> _Trecho_:
Contratar o primeiro funcionário é uma das decisões que mais mudam uma fazenda de leite, e uma das mais mal feitas. Não porque falte gente: porque o produtor contrata sem definir para quê, sem combinar como e sem saber quanto realmente custa.
Quando chega a hora
O sinal mais claro não é o tamanho do rebanho, é a impossibilidade de faltar. Se você não pode ficar doente, viajar ou ir ao banco sem que a ordenha atrase, a fazenda já depende de mais gente do que tem.
O segundo sinal é o gargalo: existe uma tarefa que sempre fica para depois e que custa dinheiro ficar para depois. Se ela existe, ela é o cargo.
| Definir antes de contratar | Por quê |
|---|---|
| Quais tarefas são dele | Sem isso, ele faz o que sobra e nada bem |
| Horário e folga | Principal motivo de saída na atividade |
| Quem manda no quê | Evita ordem contraditória de dois donos |
| O que é considerado bem feito | Sem padrão, tudo vira discussão |
| Como será avaliado | Permite corrigir sem virar briga |
| O custo total do contrato | O salário é só uma parte |
Os erros mais caros
Contratar sem contrato formal, achando que resolve. Não resolve: cria passivo e deixa o funcionário sem segurança, o que aumenta rotatividade.
Não dar folga previsível. Na atividade leiteira, escala é o que mais faz gente boa ir embora. Combine antes como funciona o domingo e o feriado, e cumpra.
Ensinar uma vez e cobrar para sempre. O padrão precisa ser mostrado, praticado junto e revisto. Ordenha, principalmente, exige acompanhamento nas primeiras semanas.

> _Segmento de dados_:

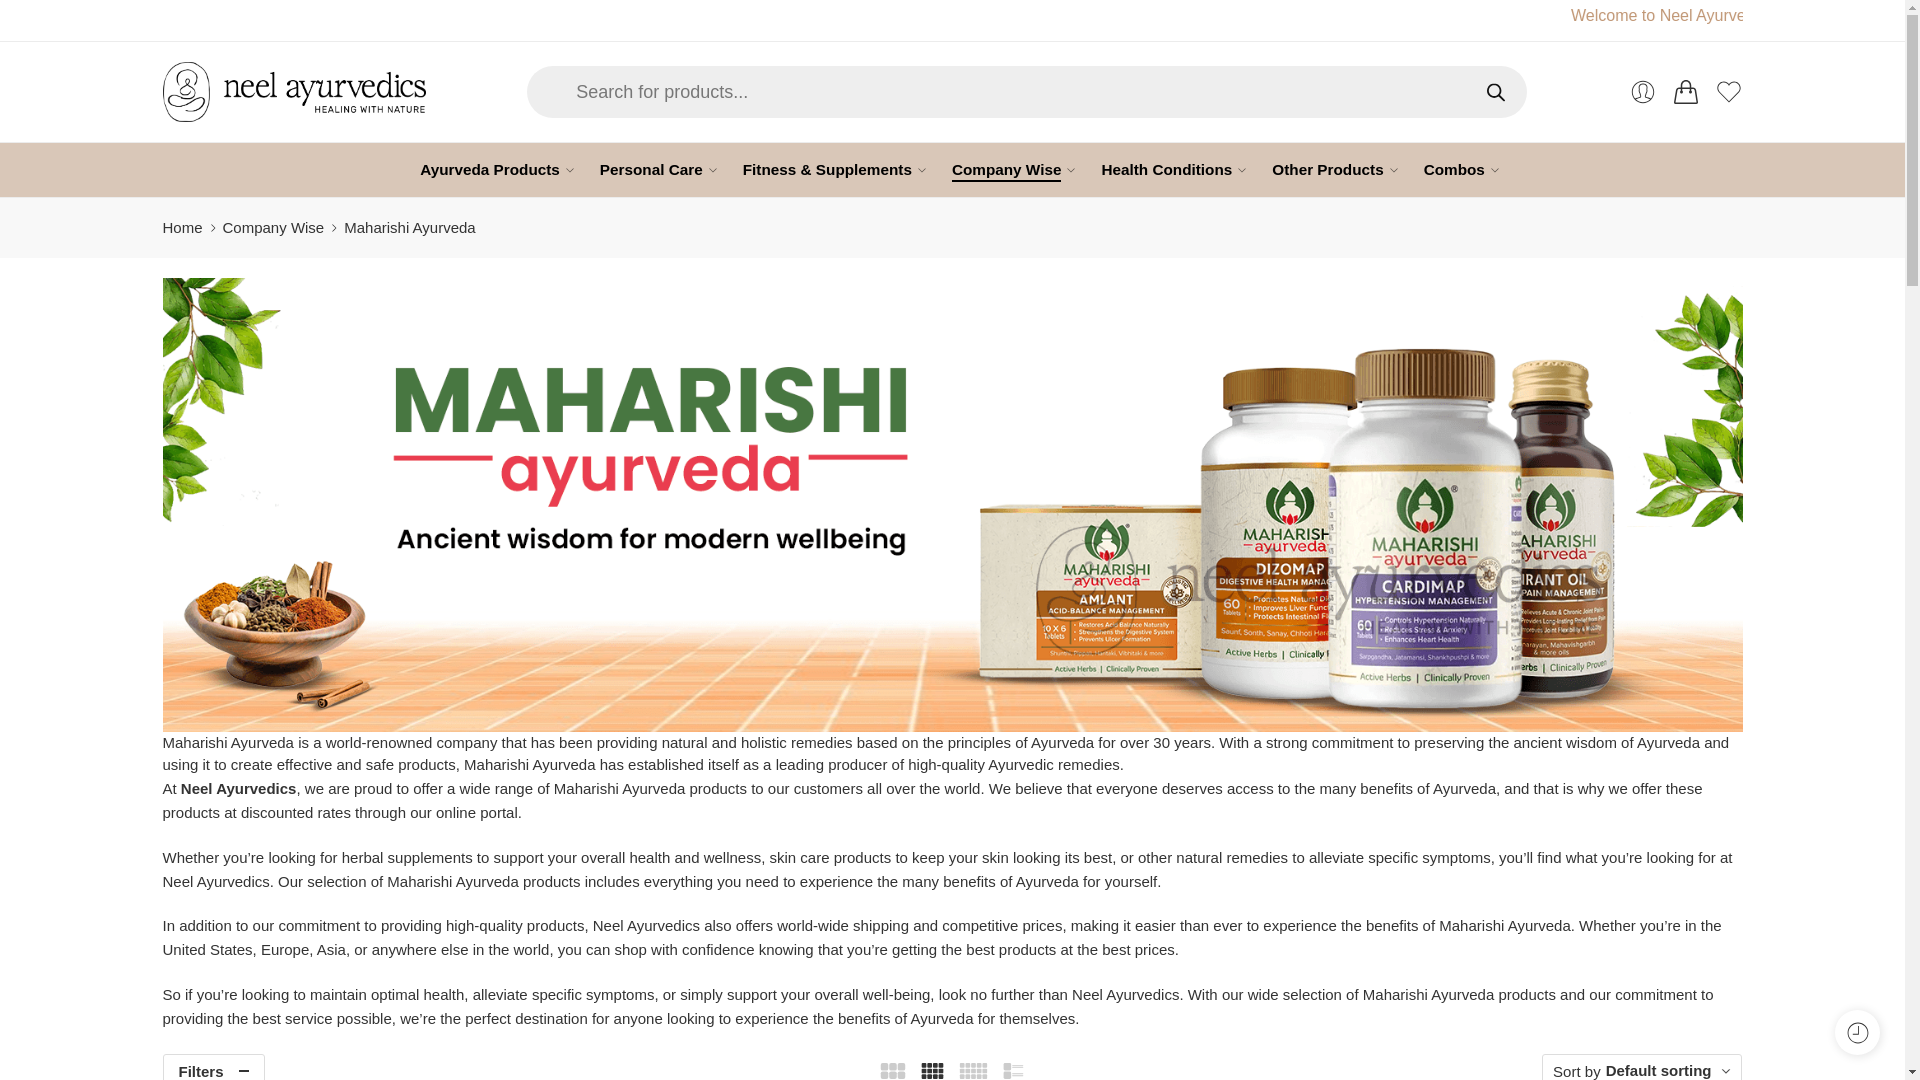 The image size is (1920, 1080). I want to click on Company Wise, so click(273, 228).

> _Requisitos da tarefa_: Com base no trecho, explique por que contratar sem contrato formal está entre os erros mais caros.

> _Resultado da tarefa_: Porque a contratação informal não resolve o problema. Ela cria passivo e deixa o funcionário sem segurança, e essa insegurança aumenta a rotatividade.